These results suggest principles for designing combination therapies and rational optimization of treatment outcomes. First, the genetic barrier to full resistance to a therapy is an important determinant of the risk of resistance. Assessment of treatment readiness has been a low-cost routine clinical practice for HIV treatment [44]. Similar strategies can be implemented for HCV treatment. Based on the assessment, for patients who are predicted to maintain high adherence, combinations of DAA that ensure the fully resistant mutants are not pre-existing would be sufficient. For patients with risk factors for low adherence, therapies should be designed by selecting drug combinations that impose a higher genetic barrier than required to suppress all pre-existing mutants. Second, we have shown there exists a high-risk window period where the risk of de novo resistance is high. Intervention efforts to ensure a high level of adherence during the high-risk window period (indicated by the value of Φ_m) would reduce the risk of resistance and treatment failure. Third, because of the exponential growth of ‘partially resistant mutants’ when doses are missed, missing a number of doses consecutively leads to a much higher risk of de novo resistance than missing the same number of doses separately [36]. Thus, missing a block of doses should be avoided.

Adaptive treatment strategies could be developed based on the theoretical findings shown above. If doses are missed during treatment, the patient should be treated with extra doses, computed as the maximum value of the N _m values calculated for all partially resistant mutants. For the lowest risk of de novo resistance, the prescribed number of compensatory doses (N _m) should be taken, uninterrupted, immediately after doses are missed. Otherwise the infected cell population may rebound to a high level, which can make further missed doses very risky for resistance.
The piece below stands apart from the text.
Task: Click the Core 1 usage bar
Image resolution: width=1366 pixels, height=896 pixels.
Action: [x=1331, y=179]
Case study: Combination therapy of daclatasvir and asunaprevir

To demonstrate the practical applicability of our theory, we consider a recently developed interferon-free combination therapy based on an NS5A inhibitor, daclatasvir, and an NS3 protease inhibitor, asunaprevir [38]. In clinical trials, a large proportion of patients infected with HCV genotype-1b achieved sustained virological response (i.e. viral eradication) when treated with daclatasvir and asunaprevir for 24 weeks, although viral breakthrough and viral relapse occurred in a small fraction of patients [45,46].
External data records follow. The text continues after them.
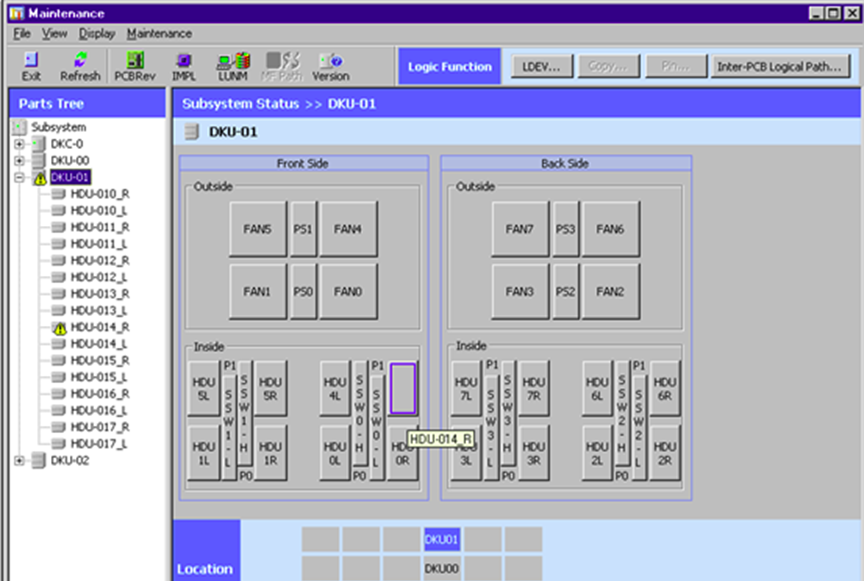Collapse the DKU-01 tree node
864x581 pixels.
19,178
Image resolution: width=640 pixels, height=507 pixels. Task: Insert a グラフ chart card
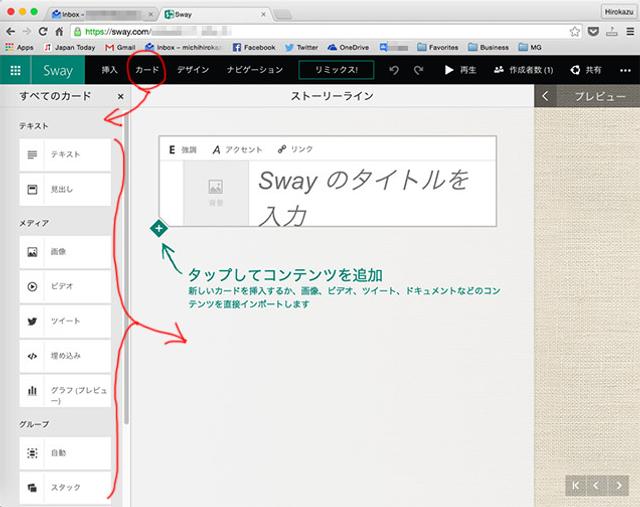pos(65,390)
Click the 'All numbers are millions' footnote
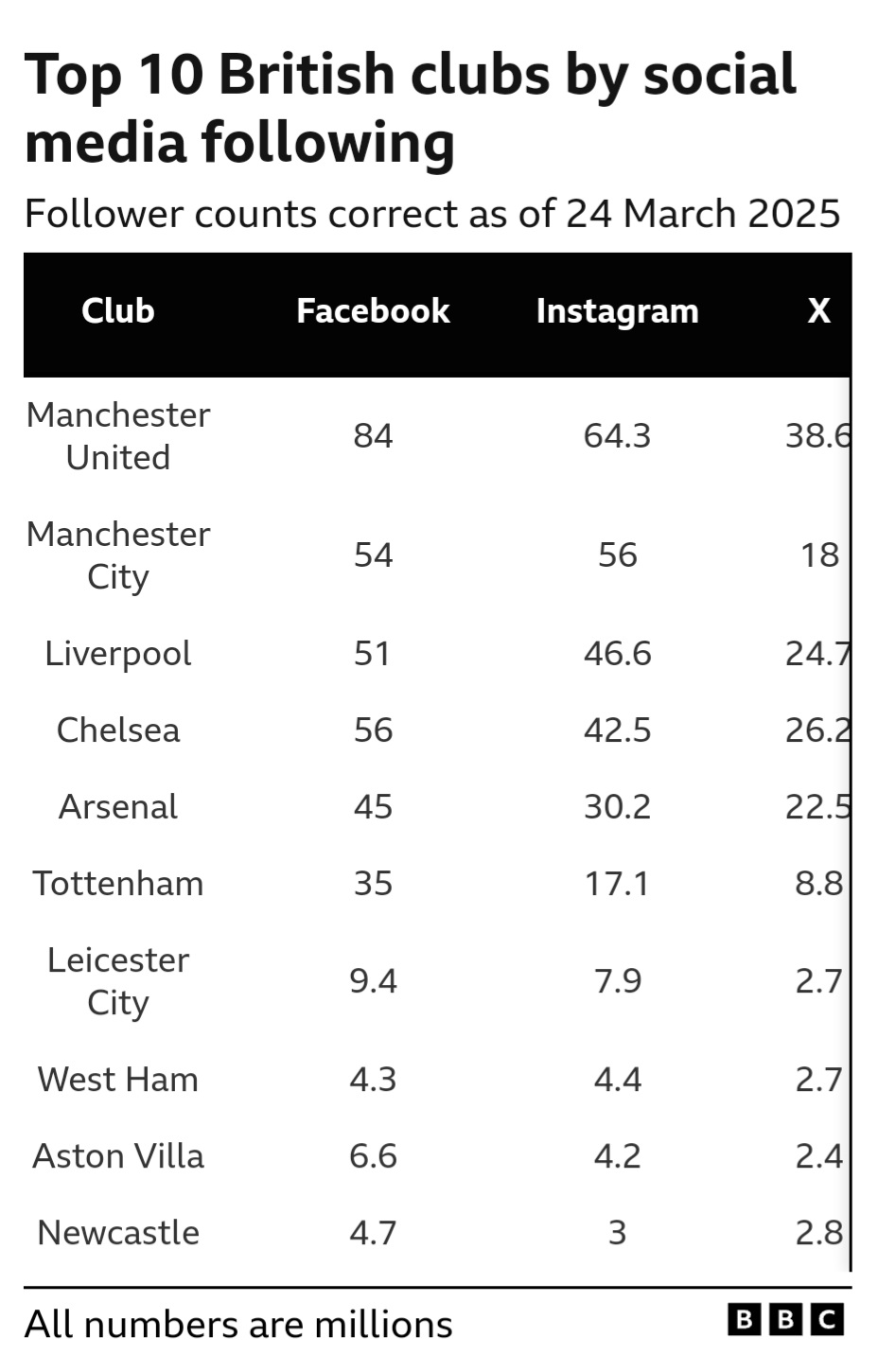Viewport: 878px width, 1372px height. [238, 1325]
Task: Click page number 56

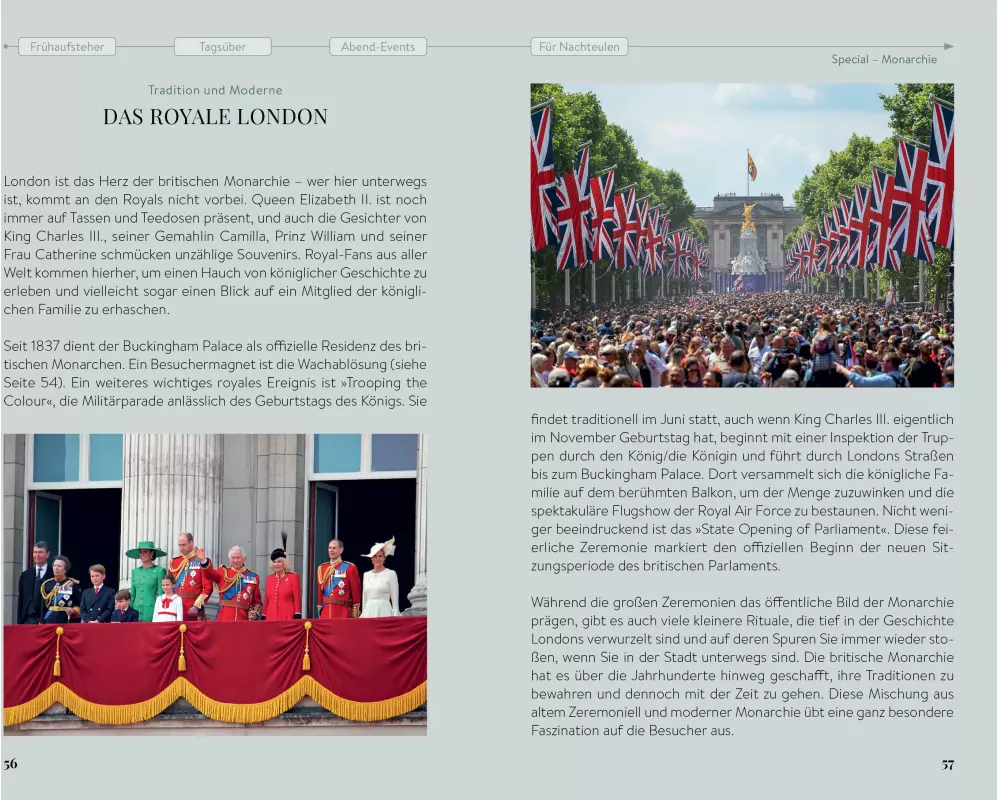Action: (x=10, y=764)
We first consider patients with the wild-type virus at baseline, i.e. the wild-type virus is the dominant strain before treatment. Using the PK/PD data for each drug [47–49] and the resistance profiles data measured for genotype-1b HCV [50,51], we predicted which mutants are potentially fully-resistant to this combination therapy and calculated the values of N _m and Φ_m for each of the partially resistant mutants (Fig 4A and 4B) (see Supplementary Materials for more detail). Choosing the highest values of N _m and Φ_m among all the partially resistant mutants allows us to project the overall risk arising from missed doses over the course of treatment, and we found required numbers of compensatory doses were modest and the risk of de novo resistance is low (S2A Fig). To demonstrate that the theoretical approximations represent the full viral dynamics accurately, we simulated a multi-strain viral dynamics model (see Materials and Methods), assuming 1–3 day blocks of consecutive doses are missed randomly within a treatment regimen lasting 24 weeks. The model predicts that relapse of L31M+Y93H or L31W would be observed when overall adherence is less than 90% (Fig 4C and 4D). Indeed, the L31M+Y93H mutant has already been detected in one relapse patient in a clinical trial [46]. There is excellent agreement between simulation results and theoretical predictions (based on Eqs 3 and 4) for the number of cells infected by different mutants after 24 weeks of treatment and the cumulative number of cells infected by partially resistant mutants over the treatment period (Figs 4D and S3).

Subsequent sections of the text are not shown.